Tentu saja saya sangat senang. Setelah mengambilnya dari rumah di mana Mas Harli tinggal dan membawanya ke tempat tukang sepeda untuk ganti ban dalam, pasang sandaran dan membeli gembok, sepeda itu siap saya pakai.

Rodanya yang kecil meredam gaya gesek terhadap jalan aspal dan membuat sepeda itu mampu meluncur dengan cepat mengantarkan saya ke mana saya ingin pergi. Sesampai di asrama, sepeda itu biasa saya kunci berdampingan dengan sepeda rekan-rekan asrama yang lain. Karena takut hilang, sepeda itu kadang-kadang saya bawa naik ke lantai dua dan saya gembok di sana.

Beberapa bulan sudah sepeda itu menemani saya.

Suatu hari setelah pulang kuliah, sepeda itu saya gembok di lantai bawah. Ketika saya menaiki tangga menuju ke kamar saya, seorang rekan yunior menyarankan,"Mas, sepedanya tidak dibawa naik saja? Nanti hilang lho Mas!" "Ah, sudah biasa di situ. Lagipula di situ kan banyak sepeda yang lain." Jawab saya.

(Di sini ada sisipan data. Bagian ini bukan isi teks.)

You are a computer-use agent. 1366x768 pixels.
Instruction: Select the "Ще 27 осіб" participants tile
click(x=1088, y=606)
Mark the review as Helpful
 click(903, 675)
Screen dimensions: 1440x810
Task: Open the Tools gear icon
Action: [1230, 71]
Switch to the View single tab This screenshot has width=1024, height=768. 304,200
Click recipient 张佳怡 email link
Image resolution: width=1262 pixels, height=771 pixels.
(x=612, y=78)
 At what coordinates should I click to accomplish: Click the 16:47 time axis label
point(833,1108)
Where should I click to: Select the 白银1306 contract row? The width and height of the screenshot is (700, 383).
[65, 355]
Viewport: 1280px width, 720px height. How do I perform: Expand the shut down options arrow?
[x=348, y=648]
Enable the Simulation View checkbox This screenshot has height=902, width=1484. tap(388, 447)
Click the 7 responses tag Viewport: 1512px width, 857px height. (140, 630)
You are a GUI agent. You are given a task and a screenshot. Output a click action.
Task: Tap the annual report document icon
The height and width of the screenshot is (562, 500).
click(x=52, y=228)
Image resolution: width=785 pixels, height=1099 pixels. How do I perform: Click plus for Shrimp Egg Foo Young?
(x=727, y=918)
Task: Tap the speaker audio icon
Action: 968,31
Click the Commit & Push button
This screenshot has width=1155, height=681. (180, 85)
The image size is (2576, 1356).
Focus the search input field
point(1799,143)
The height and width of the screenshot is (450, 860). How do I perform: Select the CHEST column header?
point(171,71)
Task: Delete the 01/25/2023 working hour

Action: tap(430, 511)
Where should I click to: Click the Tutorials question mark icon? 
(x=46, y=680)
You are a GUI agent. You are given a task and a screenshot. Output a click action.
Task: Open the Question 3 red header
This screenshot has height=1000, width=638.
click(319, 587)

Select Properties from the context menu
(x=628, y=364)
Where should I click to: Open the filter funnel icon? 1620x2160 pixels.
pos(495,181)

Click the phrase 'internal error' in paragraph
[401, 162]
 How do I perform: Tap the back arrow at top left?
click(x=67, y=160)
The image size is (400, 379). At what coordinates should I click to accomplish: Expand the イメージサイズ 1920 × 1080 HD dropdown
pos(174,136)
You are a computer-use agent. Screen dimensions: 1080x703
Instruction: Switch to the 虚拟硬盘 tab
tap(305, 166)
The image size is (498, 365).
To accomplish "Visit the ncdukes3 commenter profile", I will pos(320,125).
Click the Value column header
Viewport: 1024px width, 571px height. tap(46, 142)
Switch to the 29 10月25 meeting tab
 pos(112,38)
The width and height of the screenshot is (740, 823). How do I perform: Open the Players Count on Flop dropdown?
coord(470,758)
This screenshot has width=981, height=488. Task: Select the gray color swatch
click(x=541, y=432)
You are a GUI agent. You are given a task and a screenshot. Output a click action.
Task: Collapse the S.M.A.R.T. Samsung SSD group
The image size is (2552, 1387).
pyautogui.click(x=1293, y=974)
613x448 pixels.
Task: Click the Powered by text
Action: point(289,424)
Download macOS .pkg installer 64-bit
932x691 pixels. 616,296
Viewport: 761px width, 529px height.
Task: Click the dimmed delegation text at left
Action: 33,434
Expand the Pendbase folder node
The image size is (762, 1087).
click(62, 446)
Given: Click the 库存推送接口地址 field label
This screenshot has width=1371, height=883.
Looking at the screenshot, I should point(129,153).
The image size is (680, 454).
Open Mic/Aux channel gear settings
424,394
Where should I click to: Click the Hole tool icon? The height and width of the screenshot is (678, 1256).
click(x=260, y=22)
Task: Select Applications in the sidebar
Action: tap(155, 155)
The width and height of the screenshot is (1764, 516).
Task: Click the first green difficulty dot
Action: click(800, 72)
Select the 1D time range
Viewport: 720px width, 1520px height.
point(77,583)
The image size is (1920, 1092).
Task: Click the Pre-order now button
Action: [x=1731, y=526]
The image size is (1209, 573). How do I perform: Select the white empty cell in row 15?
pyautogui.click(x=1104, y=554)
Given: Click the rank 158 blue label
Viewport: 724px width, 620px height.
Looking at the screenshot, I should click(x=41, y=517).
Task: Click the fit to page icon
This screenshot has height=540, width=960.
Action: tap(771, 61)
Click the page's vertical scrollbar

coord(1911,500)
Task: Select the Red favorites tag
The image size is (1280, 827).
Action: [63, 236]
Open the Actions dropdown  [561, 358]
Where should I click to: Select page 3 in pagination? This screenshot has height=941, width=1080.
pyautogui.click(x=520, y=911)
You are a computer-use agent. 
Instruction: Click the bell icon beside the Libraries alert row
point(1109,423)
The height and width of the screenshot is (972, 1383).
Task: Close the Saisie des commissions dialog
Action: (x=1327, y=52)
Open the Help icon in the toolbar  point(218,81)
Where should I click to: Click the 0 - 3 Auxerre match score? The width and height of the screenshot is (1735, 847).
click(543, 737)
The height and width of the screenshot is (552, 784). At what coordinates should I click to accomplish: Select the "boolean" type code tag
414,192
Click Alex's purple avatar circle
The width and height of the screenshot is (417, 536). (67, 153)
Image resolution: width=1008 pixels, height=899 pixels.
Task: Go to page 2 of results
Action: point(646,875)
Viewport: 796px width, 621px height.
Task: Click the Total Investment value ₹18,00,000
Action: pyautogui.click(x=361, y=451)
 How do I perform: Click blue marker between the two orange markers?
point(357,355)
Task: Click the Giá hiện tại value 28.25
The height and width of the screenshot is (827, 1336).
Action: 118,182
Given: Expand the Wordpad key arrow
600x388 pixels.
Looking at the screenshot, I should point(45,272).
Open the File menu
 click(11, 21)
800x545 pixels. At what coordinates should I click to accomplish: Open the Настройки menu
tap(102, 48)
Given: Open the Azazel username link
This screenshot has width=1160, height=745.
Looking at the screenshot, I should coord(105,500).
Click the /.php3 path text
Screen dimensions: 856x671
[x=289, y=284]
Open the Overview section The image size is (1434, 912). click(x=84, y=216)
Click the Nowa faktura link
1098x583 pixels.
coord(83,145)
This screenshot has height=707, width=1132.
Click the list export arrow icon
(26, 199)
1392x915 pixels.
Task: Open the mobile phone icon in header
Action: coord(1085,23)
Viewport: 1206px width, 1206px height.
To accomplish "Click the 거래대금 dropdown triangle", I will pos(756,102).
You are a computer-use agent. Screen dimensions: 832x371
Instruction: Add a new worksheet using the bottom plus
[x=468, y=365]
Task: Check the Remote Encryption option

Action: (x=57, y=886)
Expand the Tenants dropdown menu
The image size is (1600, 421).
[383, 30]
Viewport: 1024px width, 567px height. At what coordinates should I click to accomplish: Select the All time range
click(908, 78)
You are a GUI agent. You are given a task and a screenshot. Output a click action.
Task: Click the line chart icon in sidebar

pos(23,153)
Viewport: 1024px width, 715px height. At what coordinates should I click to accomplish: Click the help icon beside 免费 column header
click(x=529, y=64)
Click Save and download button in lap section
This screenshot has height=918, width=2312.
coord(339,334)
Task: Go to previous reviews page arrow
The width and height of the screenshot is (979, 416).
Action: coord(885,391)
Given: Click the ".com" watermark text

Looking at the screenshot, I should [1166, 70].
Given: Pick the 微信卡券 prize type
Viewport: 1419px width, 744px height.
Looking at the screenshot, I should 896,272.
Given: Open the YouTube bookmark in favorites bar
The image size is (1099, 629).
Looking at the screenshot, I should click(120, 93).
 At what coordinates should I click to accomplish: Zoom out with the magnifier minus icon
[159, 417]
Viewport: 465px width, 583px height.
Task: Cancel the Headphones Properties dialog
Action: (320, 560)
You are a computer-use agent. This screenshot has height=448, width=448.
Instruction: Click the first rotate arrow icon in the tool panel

Tetapi ketika menaiki tangga itu, tiba-tiba terbersit dalam hati saya untuk melakukan barter atas sepeda itu. Dalam hati, saya berkata kepada Tuhan," Tuhan, kalau sepeda ini hilang, sebagai gantinya, saya ingin 10 orang bertobat." Saya terus berjalan menaiki tangga dan menuju ke kamar saya. Sementara itu hati saya tidak merasa tenteram dengan hal itu dan saya pun berkata lagi,"Baiklah kalau begitu, sepeda itu boleh hilang asal ada satu orang bertobat!" Lapanglah hati saya, yakin akan jawaban-Nya.

Malam berlalu, tibalah pagi. Penghuni asrama geger dengan hilangnya sejumlah sepeda...termasuk sepeda saya. Mengetahui hal itu saya tahu bahwa Tuhan menjawab keinginan saya. Ketidakkagetan saya membuat teman saya heran,"Mas ini gimana sih, sepedanya hilang kok tenang saja," katanya. Teman-teman memburu sepeda itu di pasar-pasar sementara hati saya tidak sabar menantikan jawaban Tuhan.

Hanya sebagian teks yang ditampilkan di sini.